Dataset items:

^^^^^^^^

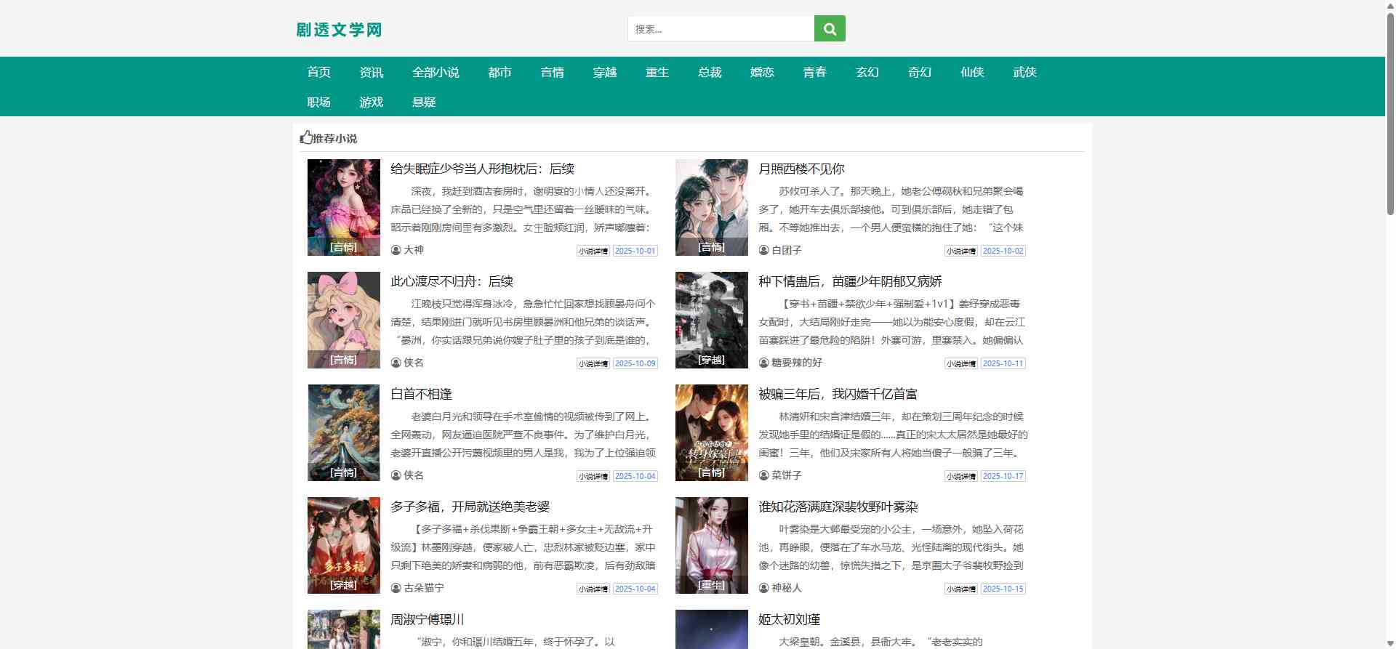
Task: Click author icon next to 白团子
Action: tap(763, 250)
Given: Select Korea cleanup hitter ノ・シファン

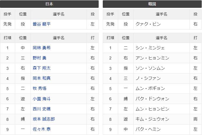Looking at the screenshot, I should point(148,78).
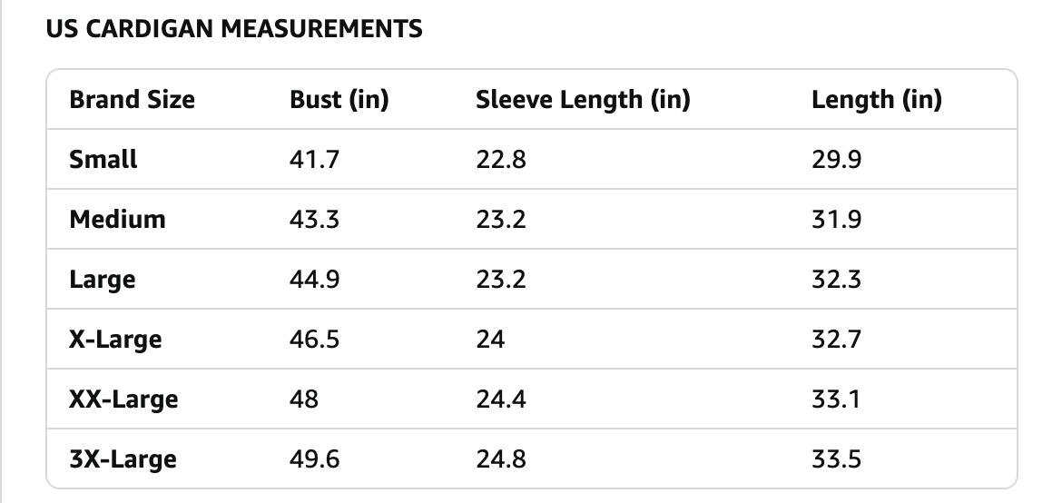Click the Medium size row label

coord(117,219)
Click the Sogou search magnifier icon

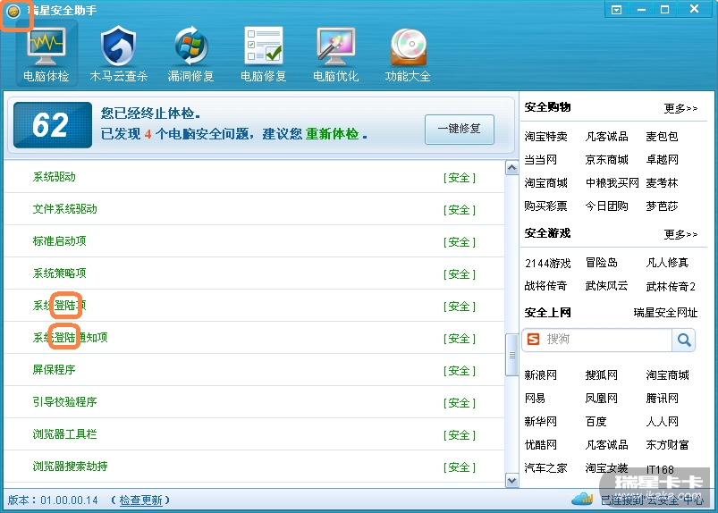pyautogui.click(x=684, y=340)
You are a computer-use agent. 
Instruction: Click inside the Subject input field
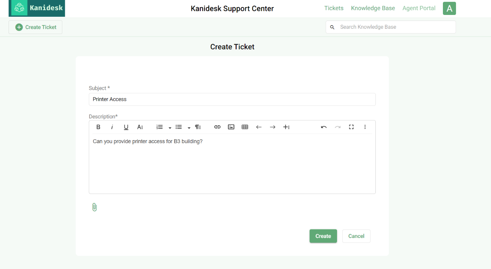232,99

^^^^^^^^

Task description: The lines to be quoted run from the line containing "Instruction: Click inside" through the end of the entries above, both included; quote them exactly and leave out any pictures.

Answer box:
Instruction: Click inside the Subject input field
232,99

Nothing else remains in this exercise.